In der Nacht auf Freitag greift der ursprünglich von der Biskaya kommende
Langwellentrog weiter nach Südwesten aus, seine Achse erreicht zum Morgen die
Seealpen. Dabei hält der Druck an, vor allem in der Südwesthälfte, und der o.e.
Keil kräftigt sich weiter. Die Schneefälle werden über dem Süden weiter
zurückgedrängt, am längsten schneit es noch in Alpennähe. Dort können nochmal 5
bis 10 cm Neuschnee fallen.
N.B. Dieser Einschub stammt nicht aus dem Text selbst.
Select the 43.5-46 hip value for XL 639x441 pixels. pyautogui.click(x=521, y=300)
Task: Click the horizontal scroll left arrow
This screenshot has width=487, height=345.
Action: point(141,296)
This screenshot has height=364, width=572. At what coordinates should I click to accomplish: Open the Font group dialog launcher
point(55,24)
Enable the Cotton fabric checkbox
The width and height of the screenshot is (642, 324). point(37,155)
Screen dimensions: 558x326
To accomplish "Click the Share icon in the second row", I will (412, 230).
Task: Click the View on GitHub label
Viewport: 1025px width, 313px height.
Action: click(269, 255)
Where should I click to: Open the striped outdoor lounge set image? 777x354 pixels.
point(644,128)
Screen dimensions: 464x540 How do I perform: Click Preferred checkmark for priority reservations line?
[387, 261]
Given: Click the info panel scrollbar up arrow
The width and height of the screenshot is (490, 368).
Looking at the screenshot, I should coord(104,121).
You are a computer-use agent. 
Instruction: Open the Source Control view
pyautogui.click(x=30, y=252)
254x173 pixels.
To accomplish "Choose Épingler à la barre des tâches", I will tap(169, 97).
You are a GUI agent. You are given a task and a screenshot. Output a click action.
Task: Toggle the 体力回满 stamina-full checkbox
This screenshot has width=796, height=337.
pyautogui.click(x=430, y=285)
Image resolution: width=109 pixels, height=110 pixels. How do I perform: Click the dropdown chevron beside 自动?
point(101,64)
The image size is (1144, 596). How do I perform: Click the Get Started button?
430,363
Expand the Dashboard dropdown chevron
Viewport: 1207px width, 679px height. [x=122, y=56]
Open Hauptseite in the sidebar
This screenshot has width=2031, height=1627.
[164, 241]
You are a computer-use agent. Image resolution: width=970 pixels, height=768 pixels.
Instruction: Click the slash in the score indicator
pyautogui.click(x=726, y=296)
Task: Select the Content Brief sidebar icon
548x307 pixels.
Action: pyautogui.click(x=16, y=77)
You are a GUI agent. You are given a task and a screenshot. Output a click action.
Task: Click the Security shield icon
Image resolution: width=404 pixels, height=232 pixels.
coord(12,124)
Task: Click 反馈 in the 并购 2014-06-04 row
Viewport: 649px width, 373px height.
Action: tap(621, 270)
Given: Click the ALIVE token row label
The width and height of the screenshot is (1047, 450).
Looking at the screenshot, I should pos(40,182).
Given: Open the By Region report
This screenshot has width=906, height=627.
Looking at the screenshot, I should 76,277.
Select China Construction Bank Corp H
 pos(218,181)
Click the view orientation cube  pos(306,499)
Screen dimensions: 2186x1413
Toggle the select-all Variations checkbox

Ansonsten gelangt zwischen dem Hochkeil bzw. dem
nunmehr westlich von Frankreich liegenden Hoch und einem Tief über Skandinavien
wieder kalte Meeresluft zu uns. Die 850er Temperaturen gehen bis zum Morgen auf
-7 bis -10°C zurück. Die Niederschläge hören wegen der Kaltluftadvektion aber
meist auf, wenn man von den Schneeschauern absieht, die unter der Trogachse
vorkommen und denen, die sich von der Küsten her etwas landeinwärts ausbreiten.
Lokal ist die Ausbildung einer dünnen Neuschneedecke möglich (bis 3 cm). An den
Küsten legt der Wind etwas zu, er weht an der Nordsee aus Nordwest, an der
Ostsee eher um West und frisch in Böen teils stürmisch auf.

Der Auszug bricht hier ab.